Problem statement
Return all the data verbatim but without images.

Records to use
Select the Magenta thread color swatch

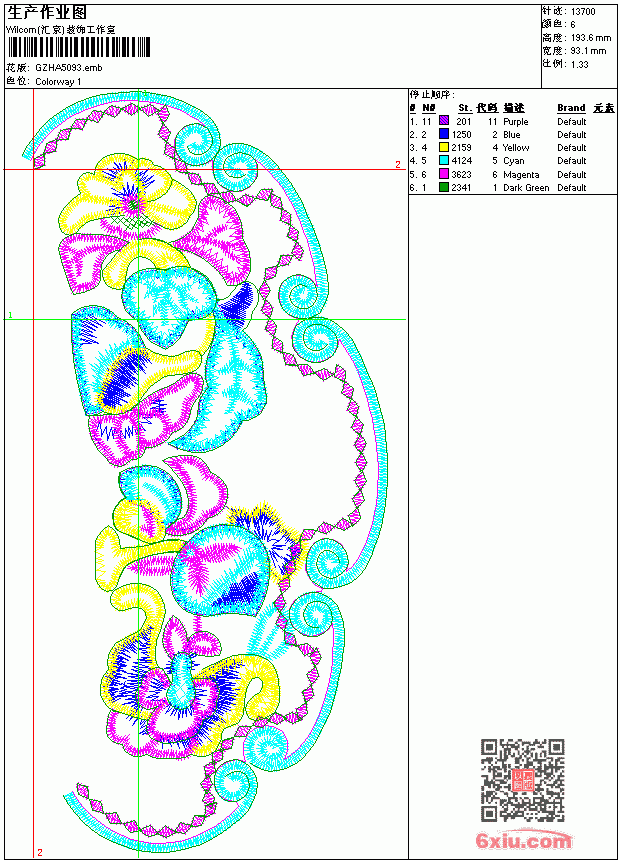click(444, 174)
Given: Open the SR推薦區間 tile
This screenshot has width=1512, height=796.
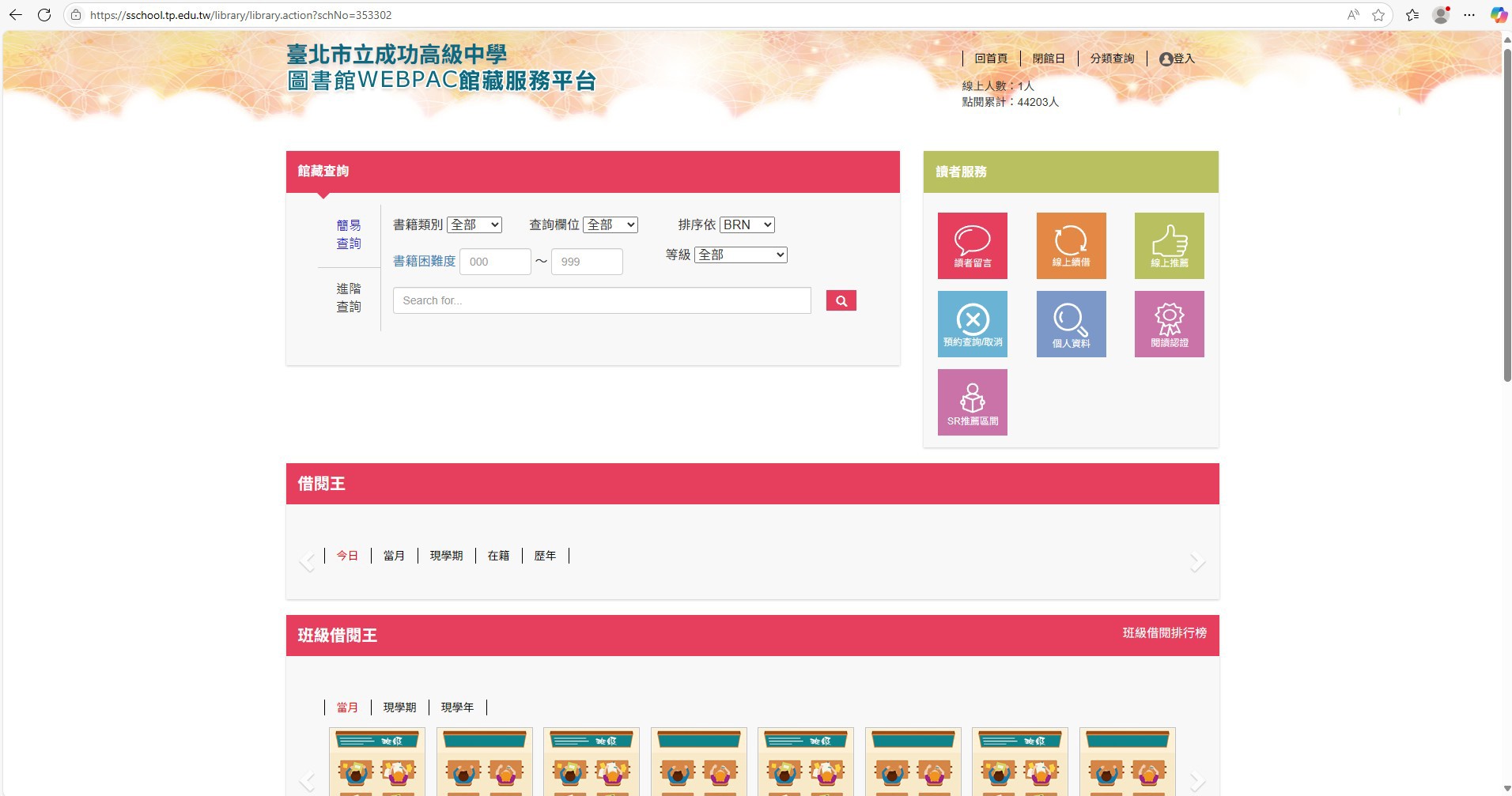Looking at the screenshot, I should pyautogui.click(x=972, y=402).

Answer for this exercise
Select the Magenta thread color swatch

click(444, 174)
Given: Open the SR推薦區間 tile
This screenshot has width=1512, height=796.
Looking at the screenshot, I should pyautogui.click(x=972, y=402).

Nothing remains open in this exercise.